Posted on February 19, 2016 by Disability Help Group

If chronic fatigue syndrome or fibromyalgia has stricken your spouse or partner, your child, your sibling, or a good friend, you may find yourself feeling confused and helpless. It’s difficult to see a loved one in so much pain, but what can you say or do to make them feel better? Perhaps you’ve tried to be supportive and find that your loved one reacts in frustration. Both of these illnesses can present new challenges to your relationship.

Here are some helpful tips from the Chronic Fatigue and Immune System Dysfunction Syndrome Association of America:  

  • Educate yourself about Chronic Fatigue Immune Dysfunction Syndrome (CFIDS). Stay informed by reading the CFIDS Chronicle, the CFIDS Association’s quarterly publication with articles about research, treatment and coping.
  • Validate and acknowledge the seriousness of the illness. Be as patient, caring and understanding as you can be.
  • Attend medical appointments with the person with CFIDS (PWC) to show support, take notes, offer your observations and verify reports if necessary.
  • Offer to help in specific ways, e.g., running errands, balancing checkbooks, managing finances, helping to fill out disability forms, tracking health insurance claims.
  • Enjoy activities together, modifying them as necessary, and talk about fun times you’ve enjoyed together. Keep plans and expectations flexible to accommodate unpredictable symptom changes.
  • Avoid comparing the way things used to be to today.
  • Create a “new normal,” modifying goals and plans as necessary.
  • Keep lines of communication open. Be willing to listen, but let the PWC know when you are overloaded and need a break. Don’t let CFIDS-related anger control your discussions. Sick people may overreact, lose track of conversations or have difficulty expressing their thoughts. Memory impairment may cause persons with CFIDS (PWCs) to interrupt (“If I don’t say it right now, I’ll forget it”). If the interruptions are frequent or distracting, suggest that they jot down notes during the conversation.
  • Avoid making well-intentioned comments that may be perceived as insensitive and hurtful, potentially damaging closeness and trust.  

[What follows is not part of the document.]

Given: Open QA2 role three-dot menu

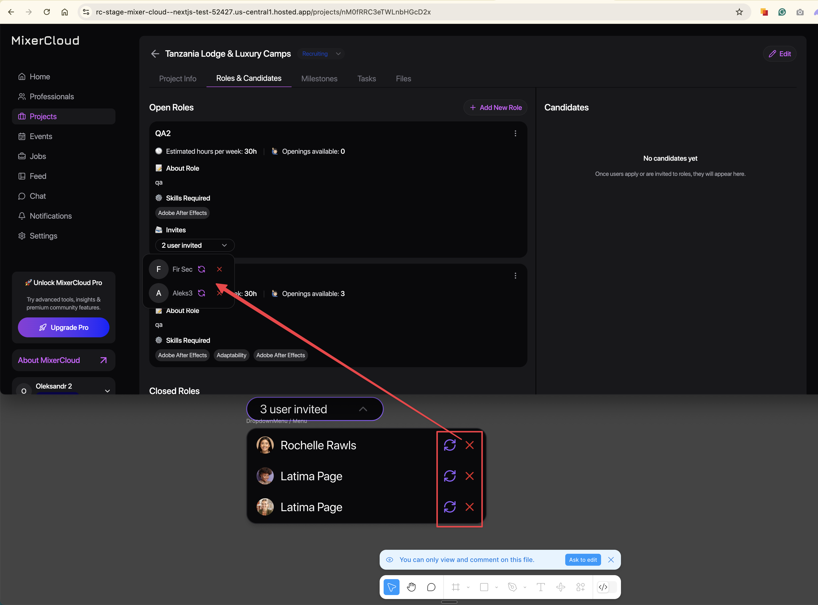Looking at the screenshot, I should coord(515,133).

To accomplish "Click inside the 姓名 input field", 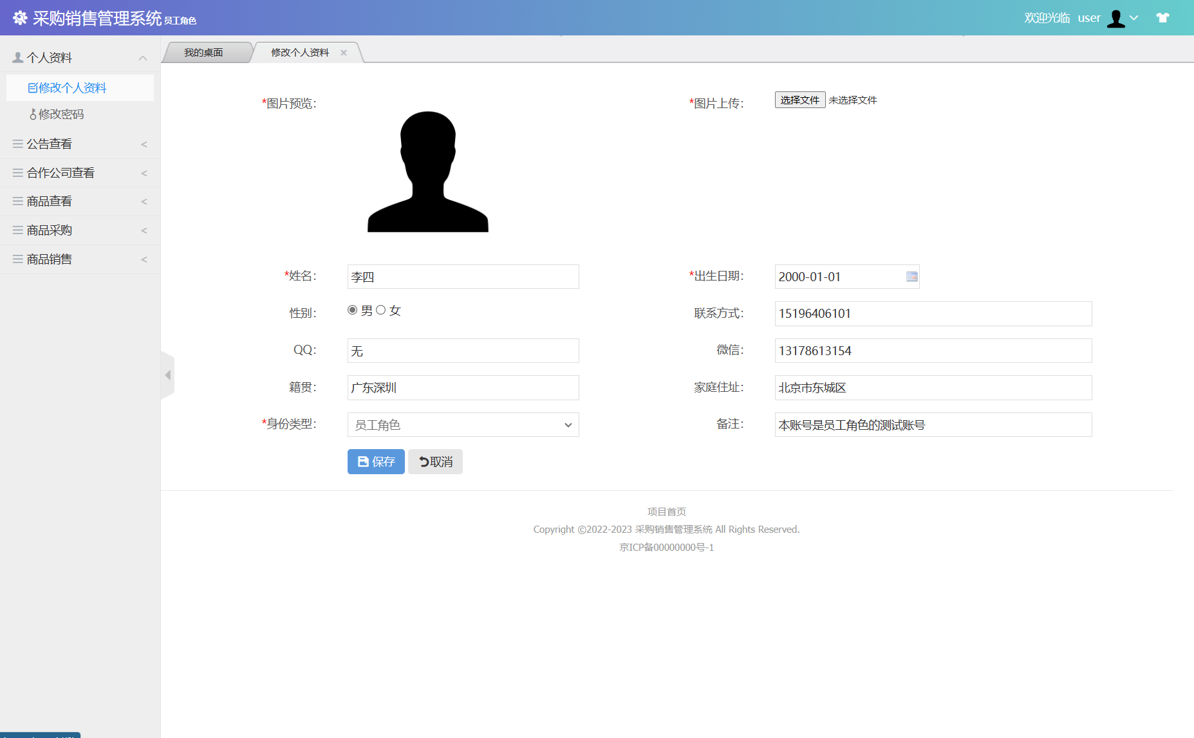I will [x=462, y=277].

What do you expect me to do about it?
You’ll just have to live with it.
If you just _________, you’ll get better.
Pull yourself up by your bootstraps.
You can beat this thing if you really want to.
I have a lot of the same symptoms as you do. 

  • Healthy people do experience some CFIDS symptoms from time to time, although not as frequently or severely as PWCs. Statements such as, “I get tired, too,” and “You’re not the only one who’s forgetful” may cause persons with CFIDS to feel that they and their illness are not being taken seriously. Instead, try to word your comments constructively.  

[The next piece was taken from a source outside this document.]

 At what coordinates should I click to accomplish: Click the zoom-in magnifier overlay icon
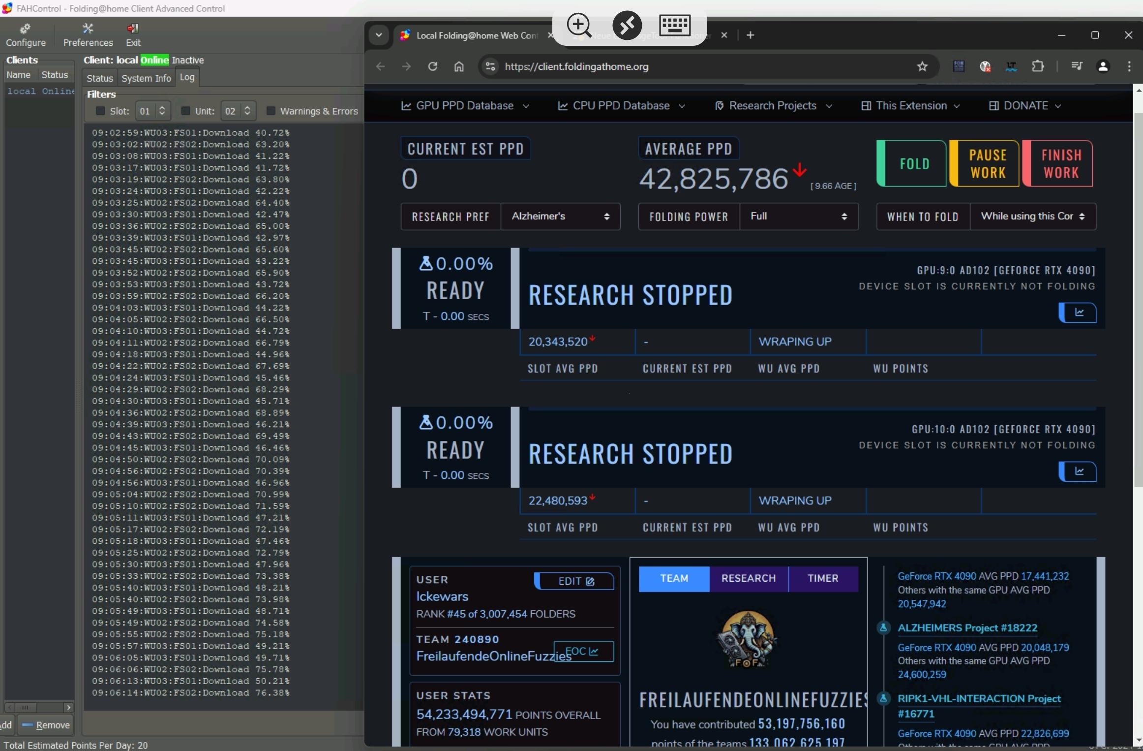click(x=579, y=25)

Examples of helpful responses are:

I’m sorry you’re feeling so badly.
I wish I could make it better for you.
I know this is difficult for you.
You’re handling this illness so well, but I know it really gets you down sometimes.
What can I do to help? 

  • Be cautious about giving advice. The PWC needs empathy and validation but may reject well-intended but unwanted advice or attempts at “fixing.” Often he or she just wants you to listen.
  • Remember: This illness isn’t logical. Respect the need to prioritize, to rest, to discontinue any activity at the first hint of fatigue. The PWC may need to change plans at the last minute or refuse to do certain things which may produce fatigue or relapse.
  • Contribute to the battle to conquer CFIDS by making a tax-deductible donation in honor of your loved one.